[Task] Reproduce the sales tax podcast transcript word for word, starting at "A few years" and ending at "filing for taxes.".

[Reading passage]
● ● ●
Steven, today we have a few questions for you and welcome.
00:00:17
Steven: Thank you. Glad to be with you guys on this very famous podcast.
00:00:22
Leanne: We’re glad to have you, Steven.
Our first question to kick it off is when it comes to sales and use tax compliance, what are some things that companies need to be thinking about?
00:00:31
Steven: When it comes to sales tax compliance, the first thing to say is “no news is not necessarily good news.” Taking a proactive approach is what’s definitely needed in the case of compliance.
Usually, things get more expensive as time goes on and when things aren’t handled. The first thing to do is really just have a full awareness of your compliance footprint. That means knowing what your business is doing, the nature of the operations, the type of sales that you’re having, the type of services that you’re offering, and then where are you offering those – into what states and jurisdictions are you doing it. How complex your compliance would be is dependent upon how large your operations are, such as how many states that you’re operating in.
A few years back, we had a large landmark case with the Supreme Court, Wayfair versus South Dakota, where the sales tax footprint, or Nexus, of your business within a particular state is now changed from physical presence to economic nexus, which means you only have to meet a minimum sales threshold within that state in order to be considered to have nexus within that state, which means that you need to register and start reporting and filing for taxes.
This was especially troubling for a lot of our manufacturing clients, for example, not having to worry about filing tax returns in various states where they operated for years. But even though they don’t have to pay any sales taxes and they have exemption certificates from their clients, they still, in some cases, are required to register and file in those states. It’s something that you want to take a proactive approach to, something where you can dig into it and find out what’s going on. And the old adage does hold true with compliance: an ounce of prevention is worth a pound of cure.
00:02:16
Kelly: That all seems like a lot of work, the registrations, the filing of the returns. What are the risk of noncompliance with sales and use tax?
00:02:26
Steven: True, yes. There is a cost to staying in compliance and being compliant, but it is small relative to the potential cost of being out. Some things you might experience are penalty and interest. Any past due returns or tax amounts due, you’re going to incur penalty and interest on.
One of the biggest things is missing an opportunity to collect sales tax from your clients in the present day when you’re issuing the invoices. Going back to your clients a year or two later is a lot more difficult to collect those funds. In some cases, you may be at risk of losing your business license or not being in good standing with the state.
Another thing that’s important is that when you file a tax return, you’re actually tolling the statute of limitations for that jurisdiction. And what that means is that the state will say, “after three or four years, we’re not going to audit you,” depending on the state. And if you don’t file that return, that clock doesn’t start. So, you need to go ahead and get those things filed so that the states know that the clock has started.
● ● ●
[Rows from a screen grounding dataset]

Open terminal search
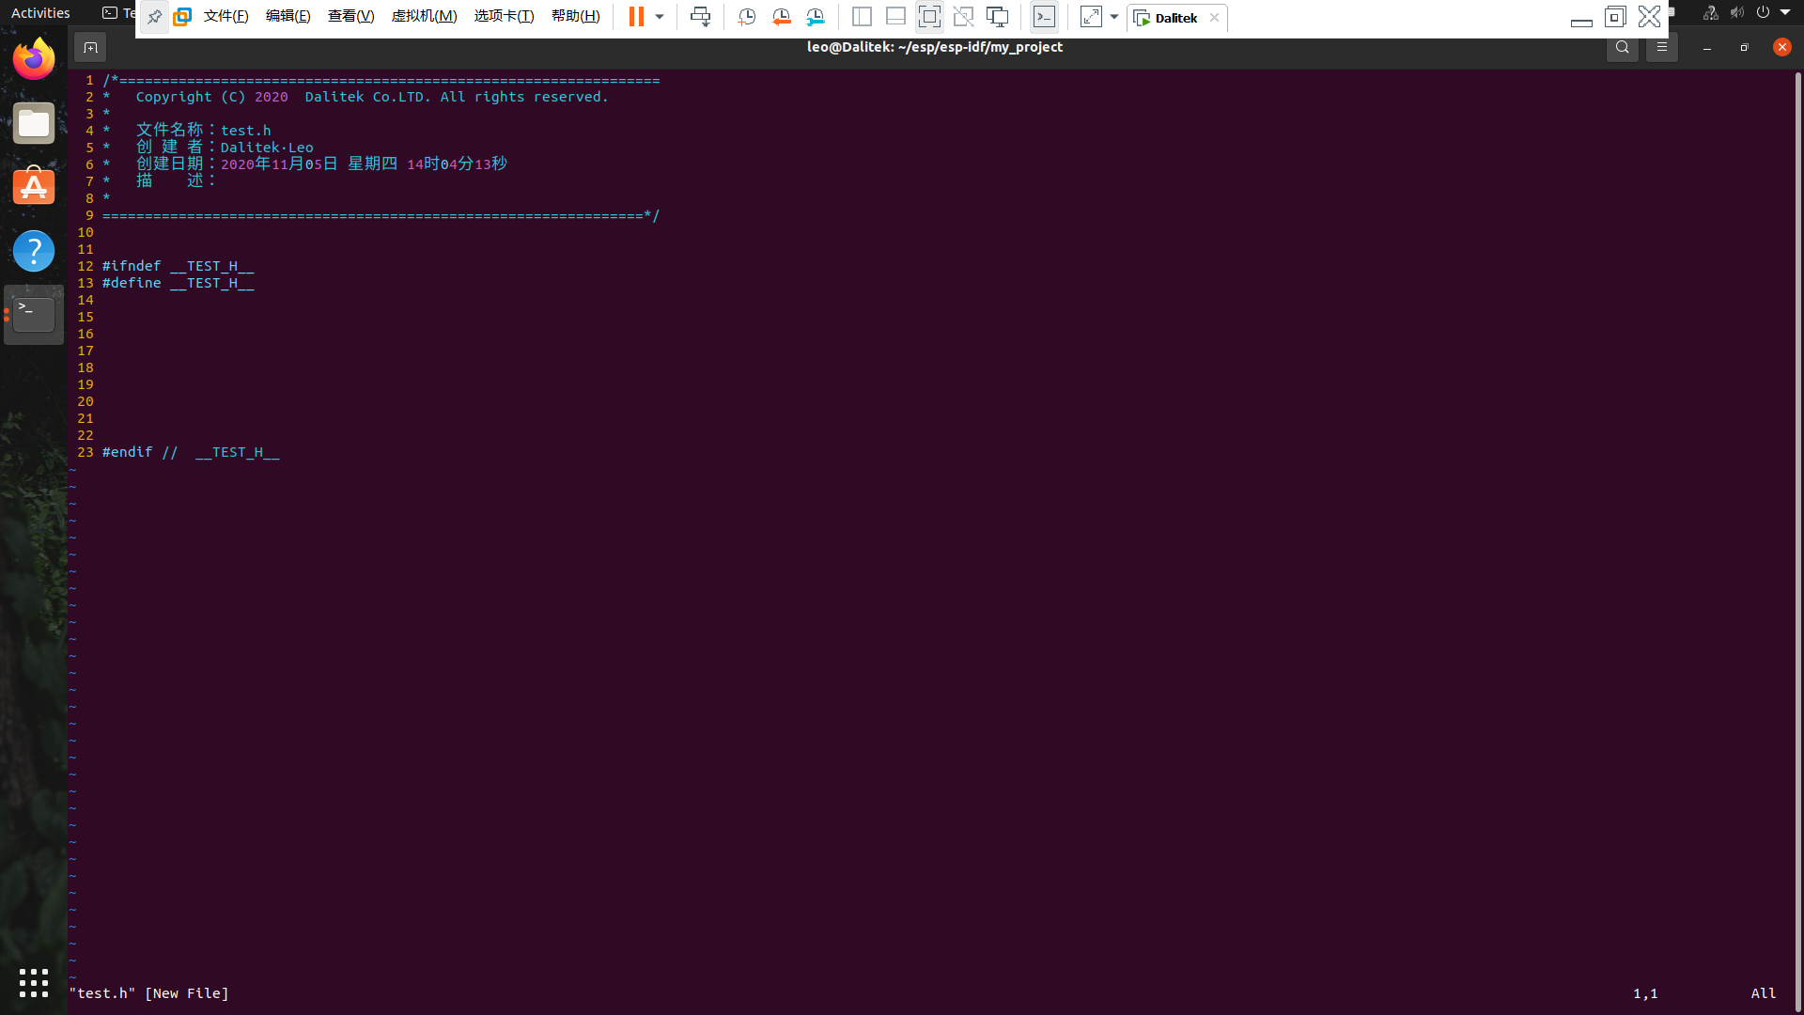Viewport: 1804px width, 1015px height. tap(1622, 47)
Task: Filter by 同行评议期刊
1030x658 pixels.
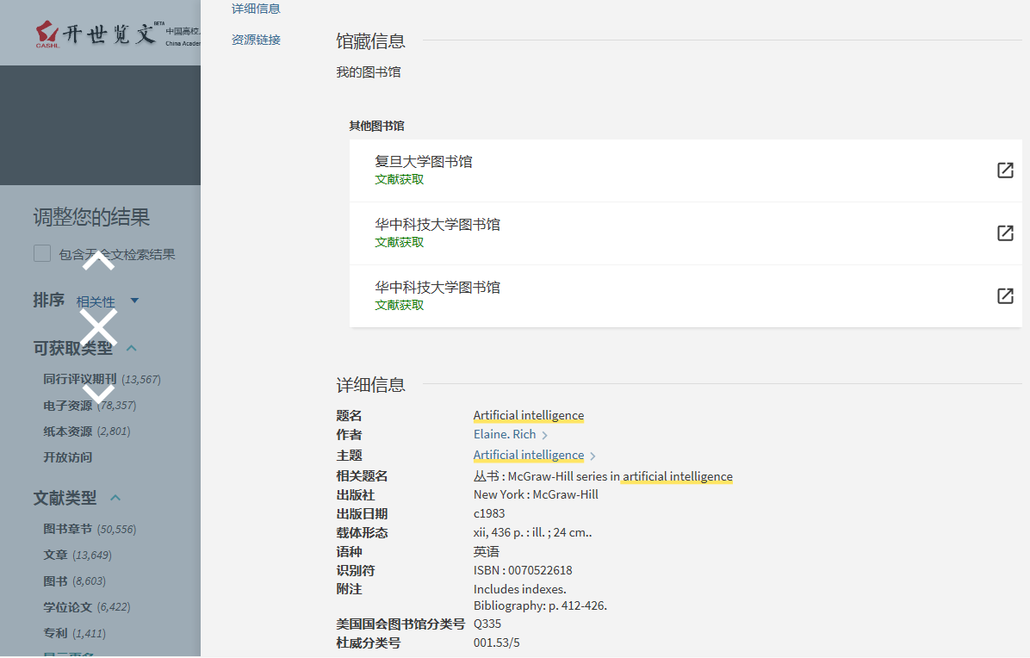Action: click(79, 379)
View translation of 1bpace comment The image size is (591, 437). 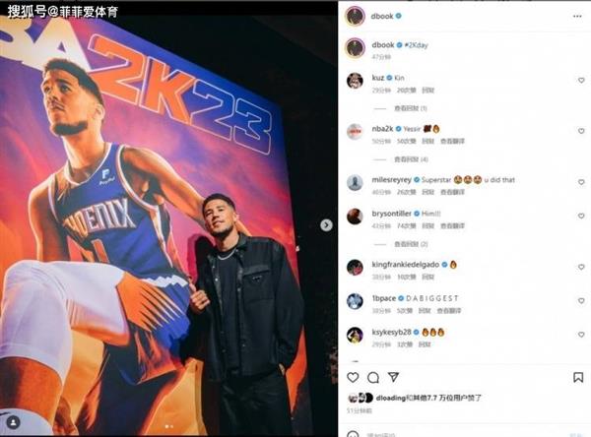(x=449, y=311)
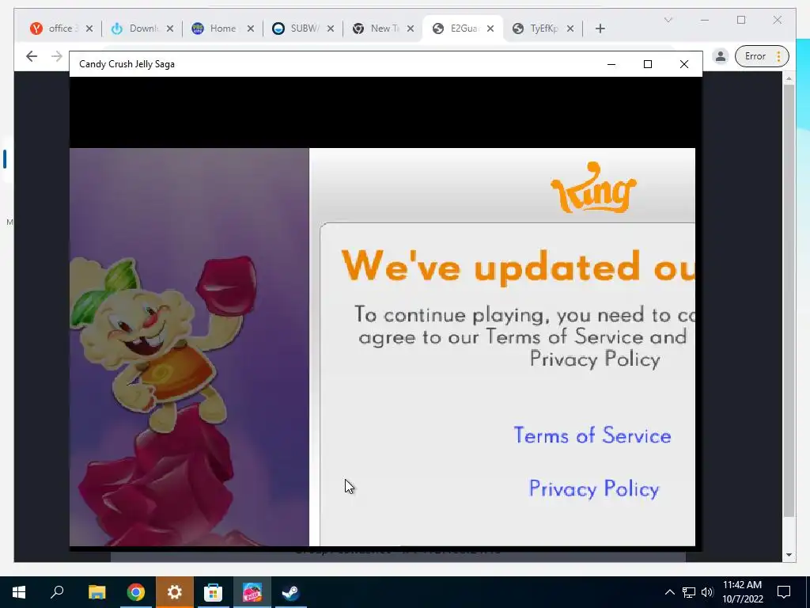This screenshot has width=810, height=608.
Task: Open taskbar search magnifier
Action: click(57, 592)
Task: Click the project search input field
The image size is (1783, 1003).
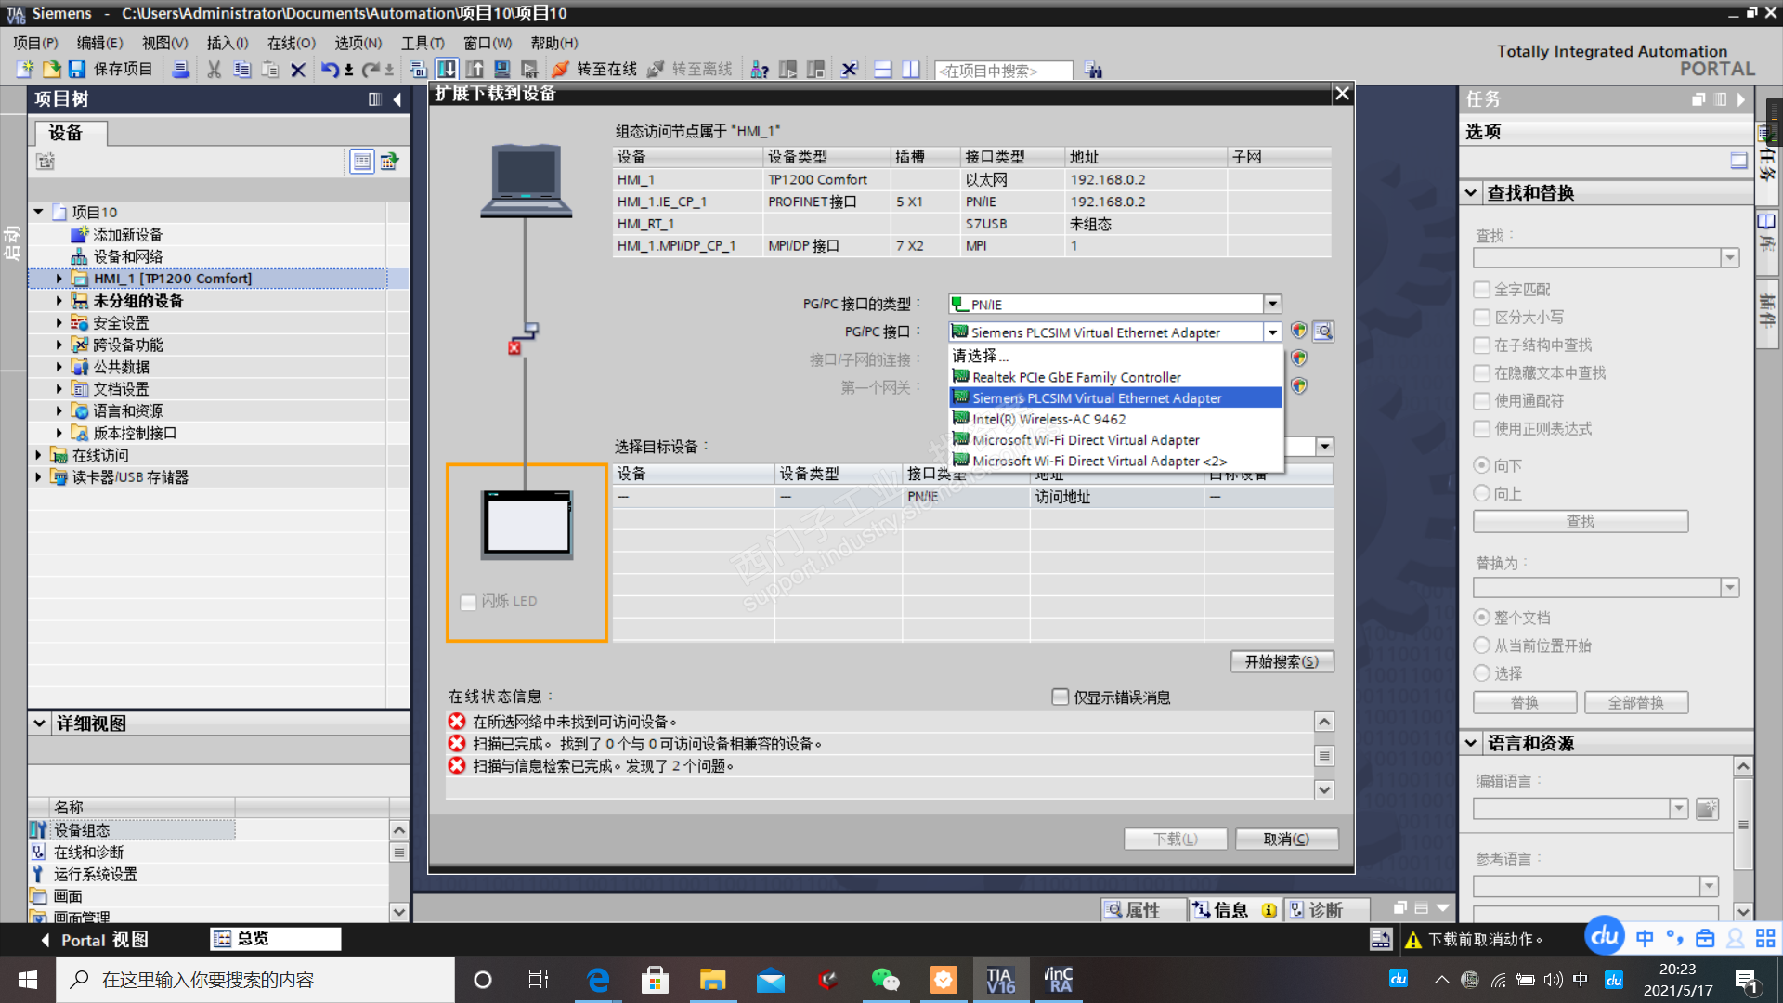Action: click(1003, 71)
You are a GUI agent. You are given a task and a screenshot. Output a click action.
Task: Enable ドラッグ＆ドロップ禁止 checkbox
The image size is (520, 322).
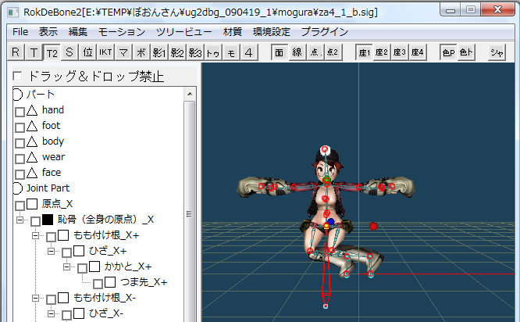click(x=19, y=77)
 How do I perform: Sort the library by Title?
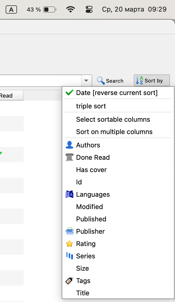pos(83,293)
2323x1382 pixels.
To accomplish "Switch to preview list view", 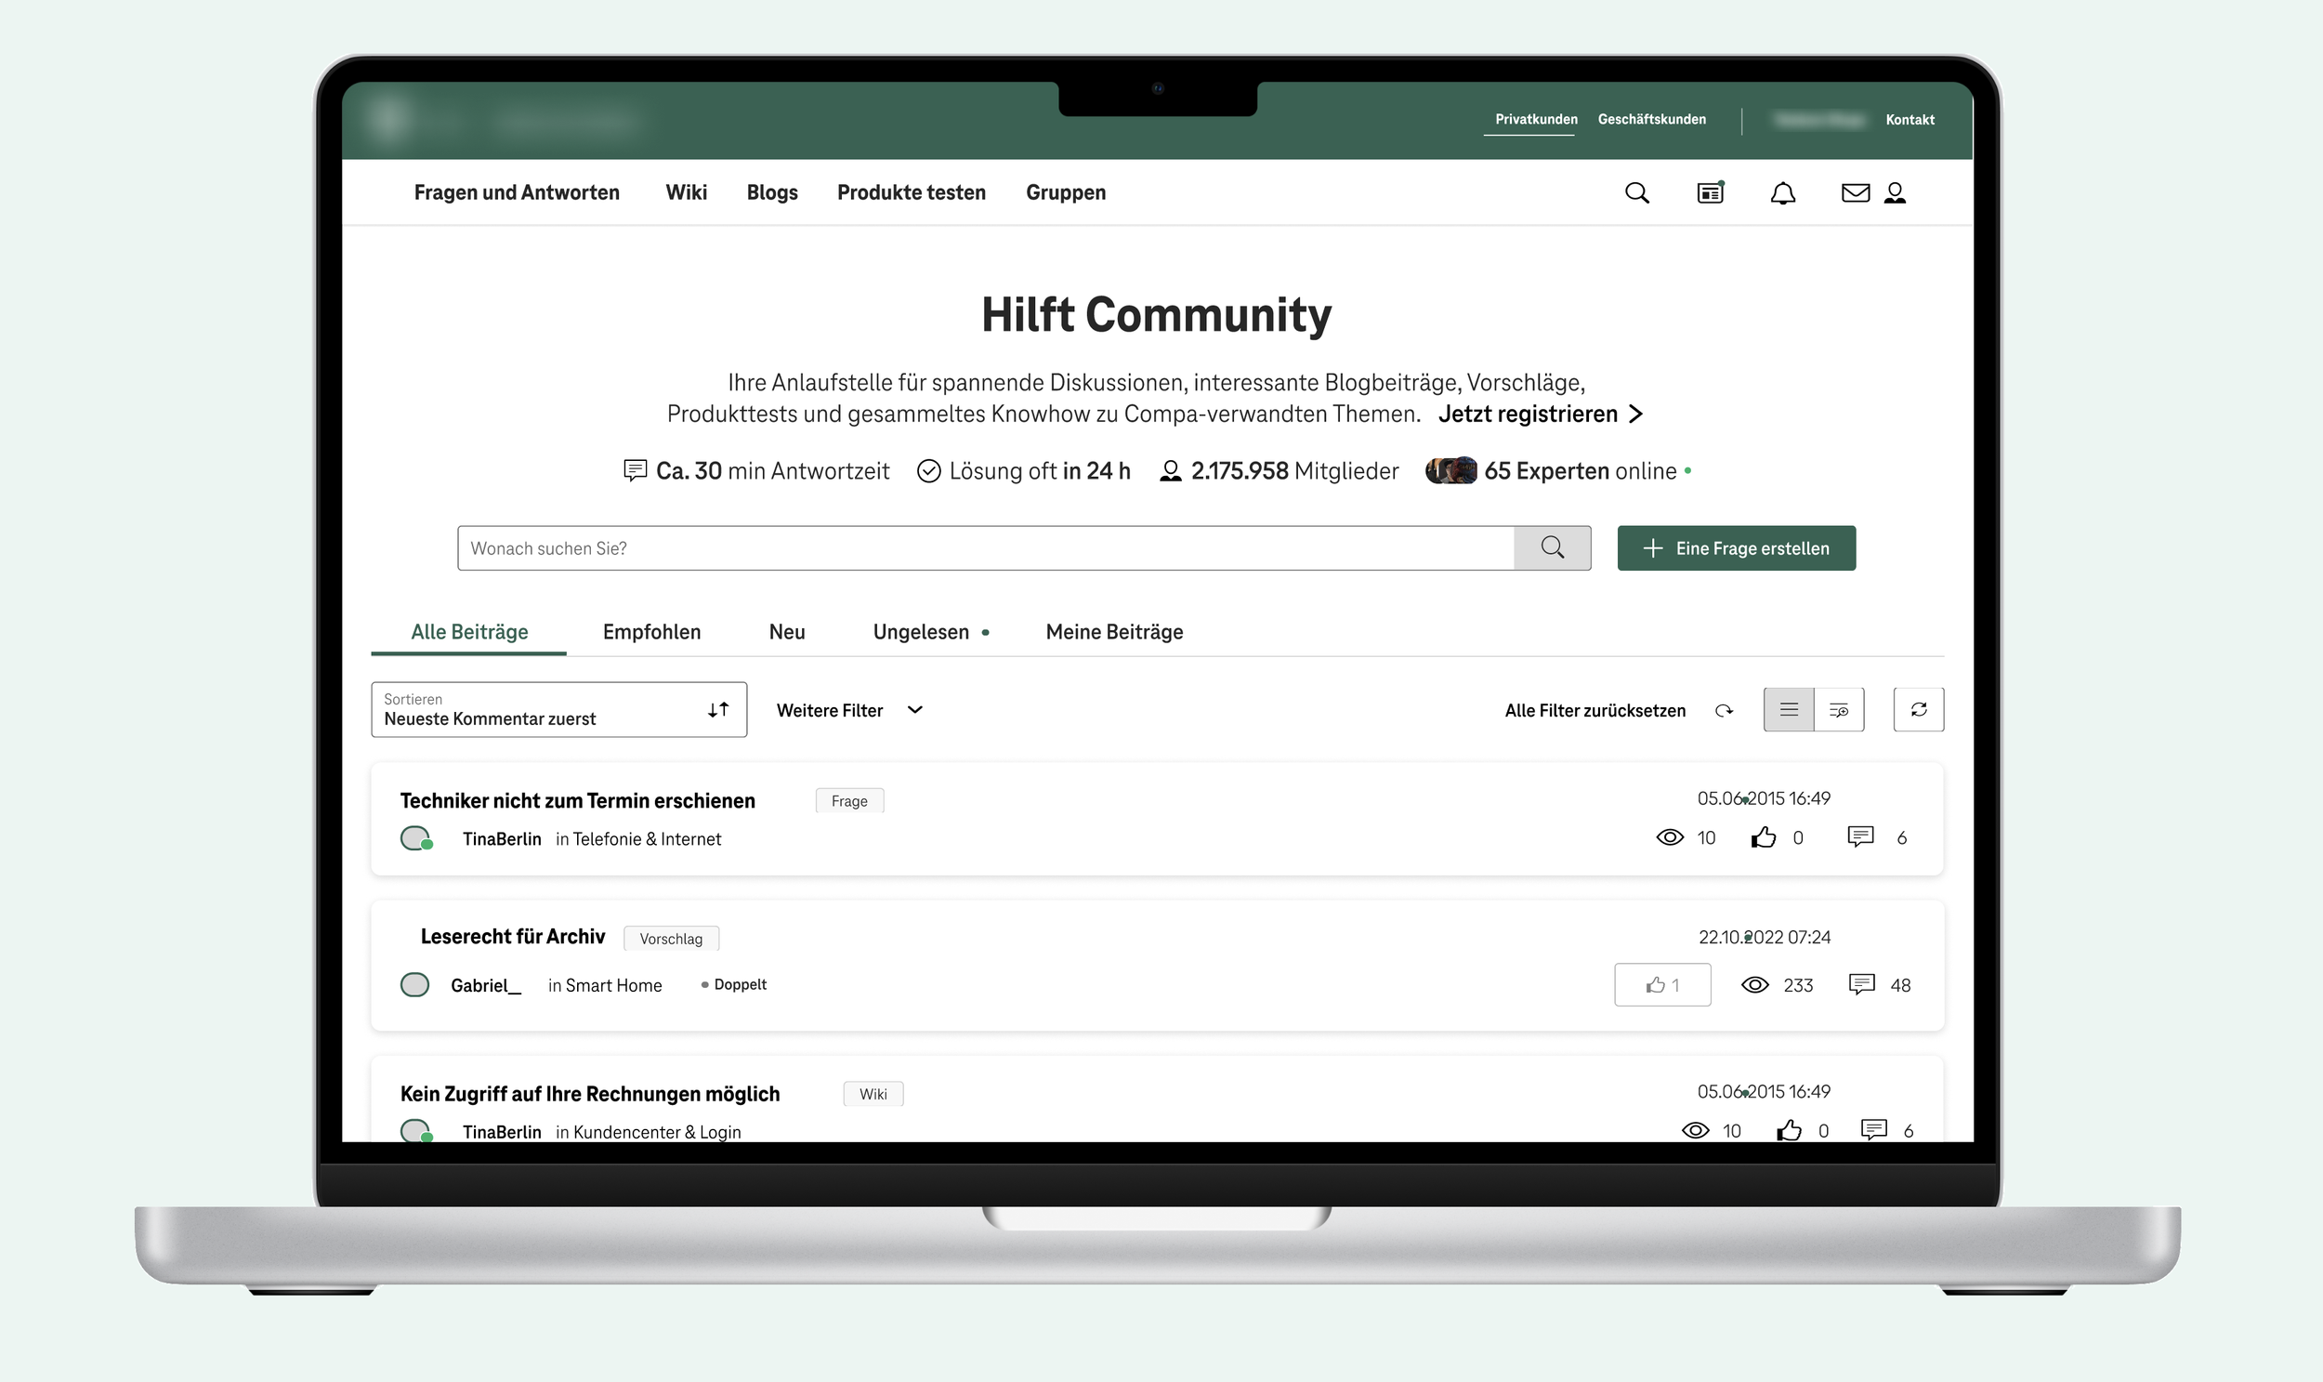I will (x=1839, y=710).
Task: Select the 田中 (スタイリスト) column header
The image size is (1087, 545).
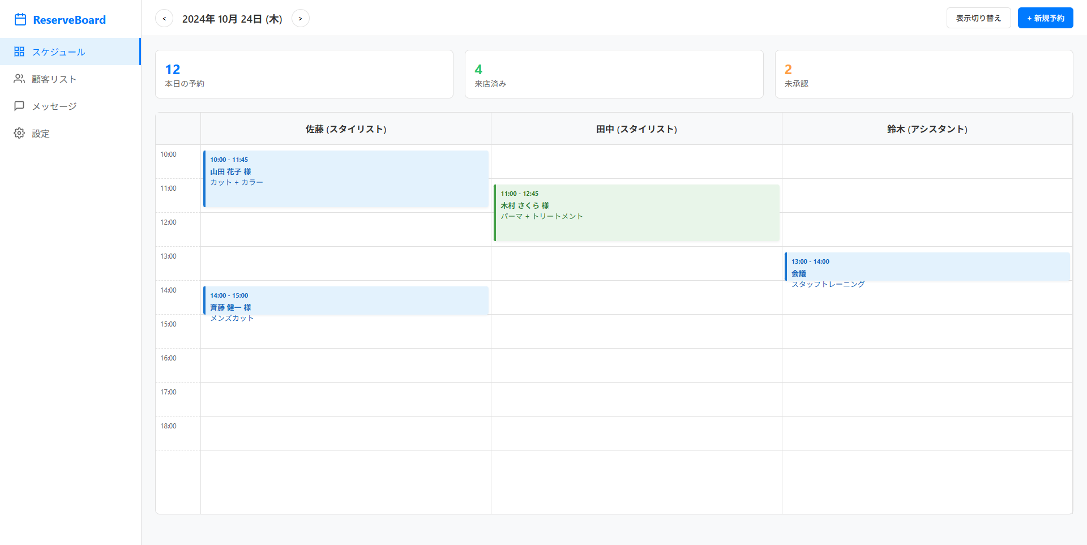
● ● ●
[Result]
A few years back, we had a large landmark case with the Supreme Court, Wayfair versus South Dakota, where the sales tax footprint, or Nexus, of your business within a particular state is now changed from physical presence to economic nexus, which means you only have to meet a minimum sales threshold within that state in order to be considered to have nexus within that state, which means that you need to register and start reporting and filing for taxes.